The CSV file you get will have a row for each member and for each campaign. The row will have columns for the number of opens and the number of clicks, which in the case of a inactive member will be (0,0). The format looks something like this:
|12abcd||2017-03-20T15:00:00+00:00||🙏 Your best customers in SQL||email_1||2||1|
|12abcd||2017-03-20T15:00:00+00:00||🙏 Your best customers in SQL||email_2||4||0|
|12wxyz||2017-03-27T15:00:00+00:00||📊 Histogram Summaries with SQL||email_1||0||0|
|12wxyz||2017-03-27T15:00:00+00:00||📊 Histogram Summaries with SQL||email_2||1||0|
The CSV file should directly match the schema we'll create in our database:
create table stats ( campaign_id varchar(16), sent_time timestamp, subject varchar(256), email varchar(64), open_count integer, click_count integer );
We can then use PostgreSQL's
\copy command to copy the CSV file into the table we just created:
\copy stats from 'mailchimp.csv' CSV;
We are now ready to segment and score our list members.
Step 2: Calculating days since last open, recency, total open counts, and frequency
We are going to be building intermediate results with Common Table Expressions (CTE), which is a way to organize your queries.
Days since last opened email and open frequency
Our first task is to calculate the number of days lapsed since the last time the user opened an email, and the total number of email opens they have done thus far:
select email, now()::date - max(sent_time)::date as last_opened_days, sum(open_count) as open_count from stats where open_count > 0 group by email;
last_opened_days and the
open_count columns are the recency and frequency parameters of interest. Let's wrap this in a CTE:
WITH rf_table AS ( // ...query above... )
With the CTE, you can access the columns as
Bin members into quartiles based on recency and frequency
We don't know before hand the max count for email opens, or the age of the oldest inactive list member. So, we'll cheat and use percentiles to automatically bin the ranges:
select email, last_opened_days, open_count, ntile(4) over (order by last_opened_days) as recency, ntile(4) over (order by open_count desc) as frequency from rf_table
This will create a matrix and assign each list member to a cell based on their recency and frequency. Let's wrap the above query in another CTE and call it
rf_table_quartiles and we show the full query we've built so far for illustration:
with rf_table as ( select email, now()::date - max(sent_time)::date as last_opened_days, sum(open_count) as open_count from stats where open_count > 0 group by email; ), rf_table_quartiles as ( select email, last_opened_days, open_count, ntile(4) over (order by last_opened_days) as recency, ntile(4) over (order by open_count desc) as frequency from rf_table ) select *;
Combine the quartiles into a score
There are many ways to combine and weigh the recency/frequency parameters. Tuning lead scores is a project in itself. For our purposes, we weigh the recency parameter more heavily (10x) than the frequency parameter:
select email, recency * 10 + frequency as score from rf_table_quartiles order by score desc
That's it! The resulting table will rank our list members from the most valuable (lowest score) to the least valuable (highest score).

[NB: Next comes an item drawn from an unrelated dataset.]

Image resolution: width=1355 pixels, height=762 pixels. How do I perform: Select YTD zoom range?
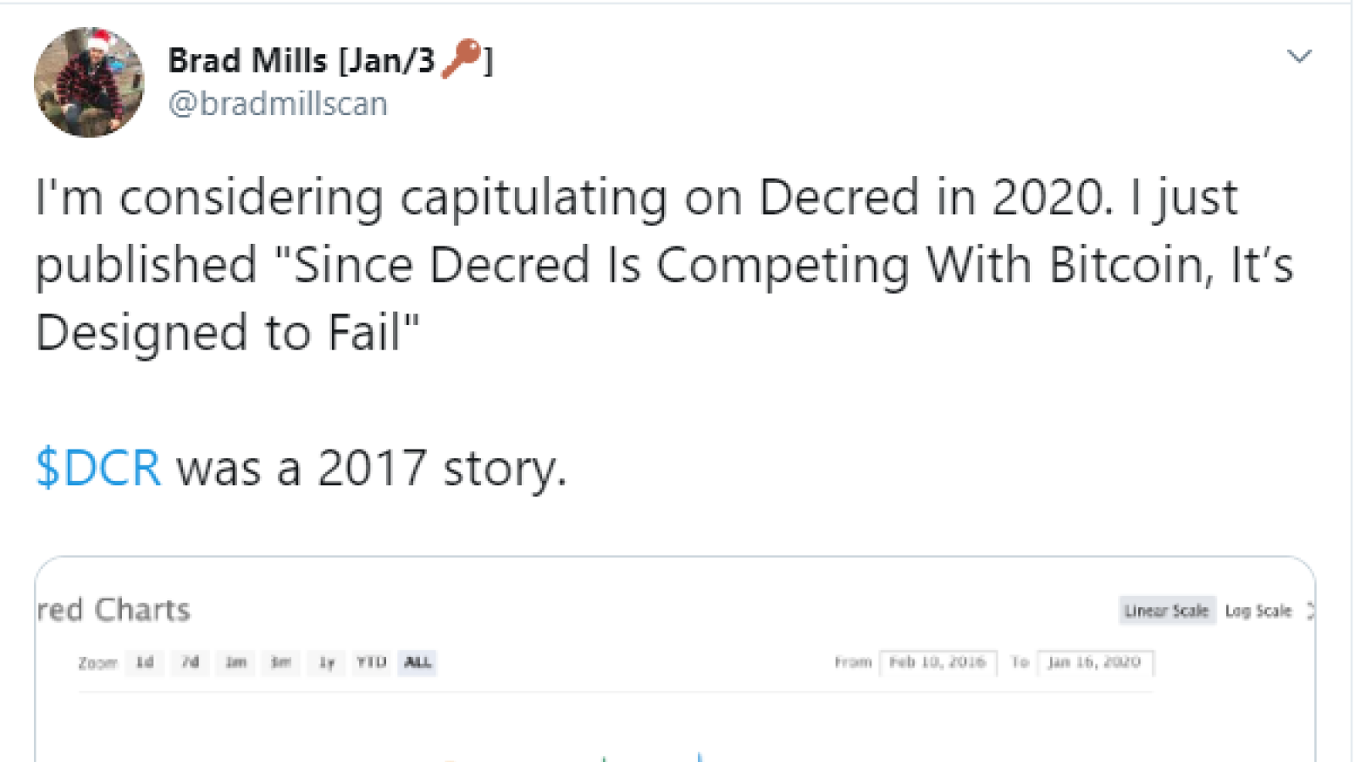pyautogui.click(x=371, y=662)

The final lead scoring query
with rf_table as ( select email, now()::date - max(sent_time)::date as last_opened_days, sum(open_count) as open_count from stats where open_count > 0 group by email; ), rf_table_quartiles as ( select email, last_opened_days, open_count, ntile(4) over (order by last_opened_days) as recency, ntile(4) over (order by open_count desc) as frequency from rf_table ) select email, recency * 10 + frequency as score from rf_table_quartiles order by score desc
We have two ways of extending this analysis, either by breadth or depth:
- breadth: adding more data sources as dimensions, like sales transactions, support load, etc.
- depth: our email list will contain a mix of customers and non-customers – considering it as a funnel, you can take the analysis a further step down the funnel (with open rates, purchase rates, etc.) and your lead score can include a converstion rate as a factor.